### [Document passage]
>> begin

Except the Unexpected

by Marty Alchin on November 21, 2007 about Django

No, that title isn’t a typo. Predictably, yesterday’s post drew out an opposing view, and I’m very glad for it. While I haven’t changed my mind on the subject, Cedric did raises some reasonable points that I neglected in my original post. Maybe it’s just that I’m growing tired of posting every day, but I didn’t adequately explain my views, and for that I apologize. Only for not explaining, though, not for the views themselves. Today, I’ll try to be more detailed in my thoughts on the subject, and offer more recommendations than just “don’t return None” and “embrace exceptions”.

Also, I will apologize for the length of this post. I hope it helps, though.

Defining “exception”

>> end

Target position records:
>> begin

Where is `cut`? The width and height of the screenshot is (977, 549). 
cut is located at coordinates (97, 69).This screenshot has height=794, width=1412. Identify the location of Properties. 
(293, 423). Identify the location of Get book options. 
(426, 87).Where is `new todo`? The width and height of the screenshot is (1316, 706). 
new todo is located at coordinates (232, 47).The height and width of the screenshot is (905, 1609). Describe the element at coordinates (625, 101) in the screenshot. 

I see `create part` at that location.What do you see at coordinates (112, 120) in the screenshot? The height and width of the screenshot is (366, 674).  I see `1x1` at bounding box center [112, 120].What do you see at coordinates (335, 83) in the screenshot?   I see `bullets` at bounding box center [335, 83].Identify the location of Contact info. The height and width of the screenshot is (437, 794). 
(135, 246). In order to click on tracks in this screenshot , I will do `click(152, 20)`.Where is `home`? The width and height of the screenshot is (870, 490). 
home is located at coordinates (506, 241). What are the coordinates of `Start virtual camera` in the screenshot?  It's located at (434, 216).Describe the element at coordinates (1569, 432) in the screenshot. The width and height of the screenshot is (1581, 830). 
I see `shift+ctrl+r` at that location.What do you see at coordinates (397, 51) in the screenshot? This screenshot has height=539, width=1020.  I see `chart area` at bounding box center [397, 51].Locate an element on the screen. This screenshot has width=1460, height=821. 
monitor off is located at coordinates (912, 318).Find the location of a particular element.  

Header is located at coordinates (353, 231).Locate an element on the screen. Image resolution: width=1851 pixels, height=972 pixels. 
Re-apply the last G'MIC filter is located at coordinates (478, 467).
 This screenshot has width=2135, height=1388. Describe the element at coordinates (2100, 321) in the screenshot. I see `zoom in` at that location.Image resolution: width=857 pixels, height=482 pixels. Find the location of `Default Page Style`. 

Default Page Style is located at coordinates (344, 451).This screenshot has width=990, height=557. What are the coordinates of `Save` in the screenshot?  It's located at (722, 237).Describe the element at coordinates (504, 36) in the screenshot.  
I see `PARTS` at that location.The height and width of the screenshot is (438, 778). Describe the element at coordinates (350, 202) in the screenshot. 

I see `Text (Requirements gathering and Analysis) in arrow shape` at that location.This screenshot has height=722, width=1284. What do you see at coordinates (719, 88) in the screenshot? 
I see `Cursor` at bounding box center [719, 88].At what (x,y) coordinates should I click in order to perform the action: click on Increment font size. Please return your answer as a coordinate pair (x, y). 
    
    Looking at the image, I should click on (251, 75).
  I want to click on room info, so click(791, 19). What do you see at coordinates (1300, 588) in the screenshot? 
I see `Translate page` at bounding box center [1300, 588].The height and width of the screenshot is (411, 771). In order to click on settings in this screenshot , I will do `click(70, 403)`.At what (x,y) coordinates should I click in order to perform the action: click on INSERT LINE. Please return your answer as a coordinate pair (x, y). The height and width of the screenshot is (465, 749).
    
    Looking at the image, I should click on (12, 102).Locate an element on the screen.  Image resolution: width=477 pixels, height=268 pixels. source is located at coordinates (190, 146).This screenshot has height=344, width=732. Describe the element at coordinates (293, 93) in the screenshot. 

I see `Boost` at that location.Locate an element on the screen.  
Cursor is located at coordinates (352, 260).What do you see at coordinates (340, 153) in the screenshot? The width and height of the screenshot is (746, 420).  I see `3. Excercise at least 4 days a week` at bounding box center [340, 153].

>> end

### [Tasks]
(A) Check each statement against the Django exceptions post. Answer yes or no, and quote the words that decide it: (i) The author has changed his mind on the subject after reading the opposing view. (ii) The post is dated November 21, 2007. (iii) The author apologizes for the views themselves.
(B) Reproduce the passage of the Django exceptions post that begins at the words "No, that title" and ends after "it helps, though.".
(C) Proceed with the Django exceptions post from the point where it stops.
These records come from a different source than the post.

### [Per-task outputs]
(A)
(i) No: "While I haven’t changed my mind on the subject"
(ii) Yes: "on November 21, 2007"
(iii) No: "Only for not explaining, though, not for the views themselves."

(B)
No, that title isn’t a typo. Predictably, yesterday’s post drew out an opposing view, and I’m very glad for it. While I haven’t changed my mind on the subject, Cedric did raises some reasonable points that I neglected in my original post. Maybe it’s just that I’m growing tired of posting every day, but I didn’t adequately explain my views, and for that I apologize. Only for not explaining, though, not for the views themselves. Today, I’ll try to be more detailed in my thoughts on the subject, and offer more recommendations than just “don’t return None” and “embrace exceptions”.

Also, I will apologize for the length of this post. I hope it helps, though.

(C)
A quick dictionary search for the word “exception” provides numerous options for defining the word. Removing useless definitions (“the act of excepting or the fact of being excepted”) and more specialized uses (criticism and legal usage), we’re left with a few variations on a theme:

something excepted; an instance or case not conforming to the general rule
one that is excepted, especially a case that does not conform to a rule or generalization
an instance that does not conform to a rule or generalization

The recurring theme here is that exceptions generally require a rule from which to deviate. But we’re programmers here, so what kind of rules are we talking about? In a nutshell, the rule is whatever action a piece of code is expected to perform. This might be defined by a function’s name, documentation, usage examples, or other communication, but it will be specific to each piece of code.

Any time you write a function, you’re designating a purpose for it, a task it should perform. That task, however simple or complicated, however blunt or subtle, is its rule. Deviations from that rule are exceptions. (To throw in more tongue-twisters for fun, consider this: exceptions violate expectations; they are excepted from what’s expected.)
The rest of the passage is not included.